▸ **Exercise details**
Change every "Where should I click to" in the material below to "Where do I click to", leaving all other text untouched.

Records from a dataset
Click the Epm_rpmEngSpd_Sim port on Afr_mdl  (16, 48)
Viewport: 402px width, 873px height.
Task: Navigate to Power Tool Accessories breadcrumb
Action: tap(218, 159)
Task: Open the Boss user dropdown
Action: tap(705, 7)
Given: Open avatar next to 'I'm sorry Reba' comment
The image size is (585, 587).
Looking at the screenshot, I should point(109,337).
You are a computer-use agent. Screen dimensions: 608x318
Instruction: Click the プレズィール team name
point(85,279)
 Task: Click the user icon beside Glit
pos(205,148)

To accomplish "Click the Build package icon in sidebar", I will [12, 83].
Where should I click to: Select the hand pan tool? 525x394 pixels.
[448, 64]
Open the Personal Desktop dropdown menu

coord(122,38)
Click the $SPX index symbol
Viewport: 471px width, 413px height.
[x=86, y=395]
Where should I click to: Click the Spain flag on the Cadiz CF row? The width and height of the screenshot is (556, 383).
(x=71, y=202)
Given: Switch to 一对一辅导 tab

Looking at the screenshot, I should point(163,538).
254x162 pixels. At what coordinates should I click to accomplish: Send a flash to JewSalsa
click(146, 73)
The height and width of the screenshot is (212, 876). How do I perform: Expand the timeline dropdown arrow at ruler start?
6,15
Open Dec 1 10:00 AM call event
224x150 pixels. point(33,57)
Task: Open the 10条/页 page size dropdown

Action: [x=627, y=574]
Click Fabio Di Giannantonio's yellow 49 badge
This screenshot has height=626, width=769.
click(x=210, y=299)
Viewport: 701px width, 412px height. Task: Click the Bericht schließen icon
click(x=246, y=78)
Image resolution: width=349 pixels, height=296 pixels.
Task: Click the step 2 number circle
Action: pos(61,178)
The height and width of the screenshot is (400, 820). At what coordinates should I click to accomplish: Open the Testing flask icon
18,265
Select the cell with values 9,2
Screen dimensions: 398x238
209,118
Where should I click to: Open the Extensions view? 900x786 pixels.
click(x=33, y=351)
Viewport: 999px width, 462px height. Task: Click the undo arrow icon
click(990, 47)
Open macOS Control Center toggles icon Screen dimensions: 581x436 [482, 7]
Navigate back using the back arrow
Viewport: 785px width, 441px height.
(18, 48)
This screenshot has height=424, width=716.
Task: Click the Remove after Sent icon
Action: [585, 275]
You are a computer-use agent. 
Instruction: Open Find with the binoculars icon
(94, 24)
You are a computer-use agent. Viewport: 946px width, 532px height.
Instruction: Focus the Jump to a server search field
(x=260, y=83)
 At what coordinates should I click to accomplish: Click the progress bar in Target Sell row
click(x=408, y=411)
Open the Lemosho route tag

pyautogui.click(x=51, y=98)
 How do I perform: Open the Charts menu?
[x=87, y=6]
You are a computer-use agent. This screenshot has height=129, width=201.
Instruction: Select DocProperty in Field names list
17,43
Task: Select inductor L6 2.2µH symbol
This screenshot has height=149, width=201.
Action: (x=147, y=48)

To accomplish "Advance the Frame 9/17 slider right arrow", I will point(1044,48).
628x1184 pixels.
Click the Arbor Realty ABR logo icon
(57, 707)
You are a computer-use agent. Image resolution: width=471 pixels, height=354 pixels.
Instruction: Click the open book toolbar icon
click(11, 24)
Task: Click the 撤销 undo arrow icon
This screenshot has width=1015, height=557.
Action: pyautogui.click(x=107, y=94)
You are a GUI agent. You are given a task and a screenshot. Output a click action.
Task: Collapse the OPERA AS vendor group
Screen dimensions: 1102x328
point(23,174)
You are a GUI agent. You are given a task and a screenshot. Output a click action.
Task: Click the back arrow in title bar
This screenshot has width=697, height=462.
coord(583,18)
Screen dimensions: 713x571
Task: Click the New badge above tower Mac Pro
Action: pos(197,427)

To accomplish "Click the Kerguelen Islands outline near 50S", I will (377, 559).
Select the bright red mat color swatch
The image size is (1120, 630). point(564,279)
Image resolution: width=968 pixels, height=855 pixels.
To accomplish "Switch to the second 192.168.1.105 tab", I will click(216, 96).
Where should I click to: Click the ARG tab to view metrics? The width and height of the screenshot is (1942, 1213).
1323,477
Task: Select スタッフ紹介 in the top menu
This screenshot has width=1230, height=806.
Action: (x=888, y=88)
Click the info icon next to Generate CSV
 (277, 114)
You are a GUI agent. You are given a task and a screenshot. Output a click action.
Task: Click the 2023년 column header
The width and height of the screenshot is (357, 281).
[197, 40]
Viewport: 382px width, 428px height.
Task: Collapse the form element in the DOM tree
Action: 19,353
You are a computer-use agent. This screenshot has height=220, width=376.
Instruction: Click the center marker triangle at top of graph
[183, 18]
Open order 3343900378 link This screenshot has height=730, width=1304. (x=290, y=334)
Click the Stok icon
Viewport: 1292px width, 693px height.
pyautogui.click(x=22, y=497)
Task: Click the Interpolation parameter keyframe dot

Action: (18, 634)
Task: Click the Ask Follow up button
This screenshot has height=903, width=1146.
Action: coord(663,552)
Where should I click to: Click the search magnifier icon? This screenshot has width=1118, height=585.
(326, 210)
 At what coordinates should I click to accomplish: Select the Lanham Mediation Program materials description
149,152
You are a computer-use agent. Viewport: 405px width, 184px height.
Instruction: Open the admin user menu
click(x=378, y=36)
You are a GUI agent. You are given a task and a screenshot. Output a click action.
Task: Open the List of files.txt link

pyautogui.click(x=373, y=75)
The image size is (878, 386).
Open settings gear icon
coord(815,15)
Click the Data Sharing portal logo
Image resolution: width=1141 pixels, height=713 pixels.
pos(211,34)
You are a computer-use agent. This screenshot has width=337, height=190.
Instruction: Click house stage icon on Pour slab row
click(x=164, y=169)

▸ **Exercise output**
Click the Epm_rpmEngSpd_Sim port on Afr_mdl  (16, 48)
Viewport: 402px width, 873px height.
Task: Navigate to Power Tool Accessories breadcrumb
Action: tap(218, 159)
Task: Open the Boss user dropdown
Action: tap(705, 7)
Given: Open avatar next to 'I'm sorry Reba' comment
The image size is (585, 587).
Looking at the screenshot, I should point(109,337).
You are a computer-use agent. Screen dimensions: 608x318
Instruction: Click the プレズィール team name
point(85,279)
 Task: Click the user icon beside Glit
pos(205,148)

To accomplish "Click the Build package icon in sidebar", I will [12, 83].
Where do I click to: Select the hand pan tool? 525x394 pixels.
[448, 64]
Open the Personal Desktop dropdown menu

coord(122,38)
Click the $SPX index symbol
Viewport: 471px width, 413px height.
[x=86, y=395]
Where do I click to: Click the Spain flag on the Cadiz CF row? The width and height of the screenshot is (556, 383).
(x=71, y=202)
Given: Switch to 一对一辅导 tab

Looking at the screenshot, I should point(163,538).
254x162 pixels. At what coordinates should I click to accomplish: Send a flash to JewSalsa
click(146, 73)
The height and width of the screenshot is (212, 876). How do I perform: Expand the timeline dropdown arrow at ruler start?
6,15
Open Dec 1 10:00 AM call event
224x150 pixels. point(33,57)
Task: Open the 10条/页 page size dropdown

Action: [x=627, y=574]
Click Fabio Di Giannantonio's yellow 49 badge
This screenshot has height=626, width=769.
click(x=210, y=299)
Viewport: 701px width, 412px height. Task: Click the Bericht schließen icon
click(x=246, y=78)
Image resolution: width=349 pixels, height=296 pixels.
Task: Click the step 2 number circle
Action: pos(61,178)
The height and width of the screenshot is (400, 820). At what coordinates should I click to accomplish: Open the Testing flask icon
18,265
Select the cell with values 9,2
Screen dimensions: 398x238
209,118
Where do I click to: Open the Extensions view? 900x786 pixels.
click(x=33, y=351)
Viewport: 999px width, 462px height. Task: Click the undo arrow icon
click(990, 47)
Open macOS Control Center toggles icon Screen dimensions: 581x436 [482, 7]
Navigate back using the back arrow
Viewport: 785px width, 441px height.
(18, 48)
This screenshot has height=424, width=716.
Task: Click the Remove after Sent icon
Action: [585, 275]
You are a computer-use agent. 
Instruction: Open Find with the binoculars icon
(94, 24)
You are a computer-use agent. Viewport: 946px width, 532px height.
Instruction: Focus the Jump to a server search field
(x=260, y=83)
 At what coordinates should I click to accomplish: Click the progress bar in Target Sell row
click(x=408, y=411)
Open the Lemosho route tag

pyautogui.click(x=51, y=98)
 How do I perform: Open the Charts menu?
[x=87, y=6]
You are a computer-use agent. This screenshot has height=129, width=201.
Instruction: Select DocProperty in Field names list
17,43
Task: Select inductor L6 2.2µH symbol
This screenshot has height=149, width=201.
Action: (x=147, y=48)

To accomplish "Advance the Frame 9/17 slider right arrow", I will point(1044,48).
628x1184 pixels.
Click the Arbor Realty ABR logo icon
(57, 707)
You are a computer-use agent. Image resolution: width=471 pixels, height=354 pixels.
Instruction: Click the open book toolbar icon
click(11, 24)
Task: Click the 撤销 undo arrow icon
This screenshot has width=1015, height=557.
Action: pyautogui.click(x=107, y=94)
You are a GUI agent. You are given a task and a screenshot. Output a click action.
Task: Collapse the OPERA AS vendor group
Screen dimensions: 1102x328
point(23,174)
You are a GUI agent. You are given a task and a screenshot. Output a click action.
Task: Click the back arrow in title bar
This screenshot has width=697, height=462.
coord(583,18)
Screen dimensions: 713x571
Task: Click the New badge above tower Mac Pro
Action: pos(197,427)

To accomplish "Click the Kerguelen Islands outline near 50S", I will (377, 559).
Select the bright red mat color swatch
The image size is (1120, 630). point(564,279)
Image resolution: width=968 pixels, height=855 pixels.
To accomplish "Switch to the second 192.168.1.105 tab", I will click(216, 96).
Where do I click to: Click the ARG tab to view metrics? The width and height of the screenshot is (1942, 1213).
1323,477
Task: Select スタッフ紹介 in the top menu
This screenshot has width=1230, height=806.
Action: (x=888, y=88)
Click the info icon next to Generate CSV
 (277, 114)
You are a GUI agent. You are given a task and a screenshot. Output a click action.
Task: Click the 2023년 column header
The width and height of the screenshot is (357, 281).
[197, 40]
Viewport: 382px width, 428px height.
Task: Collapse the form element in the DOM tree
Action: 19,353
You are a computer-use agent. This screenshot has height=220, width=376.
Instruction: Click the center marker triangle at top of graph
[183, 18]
Open order 3343900378 link This screenshot has height=730, width=1304. (x=290, y=334)
Click the Stok icon
Viewport: 1292px width, 693px height.
pyautogui.click(x=22, y=497)
Task: Click the Interpolation parameter keyframe dot

Action: (18, 634)
Task: Click the Ask Follow up button
This screenshot has height=903, width=1146.
Action: coord(663,552)
Where do I click to: Click the search magnifier icon? This screenshot has width=1118, height=585.
(326, 210)
 At what coordinates should I click to accomplish: Select the Lanham Mediation Program materials description
149,152
You are a computer-use agent. Viewport: 405px width, 184px height.
Instruction: Open the admin user menu
click(x=378, y=36)
You are a GUI agent. You are given a task and a screenshot. Output a click action.
Task: Open the List of files.txt link

pyautogui.click(x=373, y=75)
The image size is (878, 386).
Open settings gear icon
coord(815,15)
Click the Data Sharing portal logo
Image resolution: width=1141 pixels, height=713 pixels.
pos(211,34)
You are a computer-use agent. This screenshot has width=337, height=190.
Instruction: Click house stage icon on Pour slab row
click(x=164, y=169)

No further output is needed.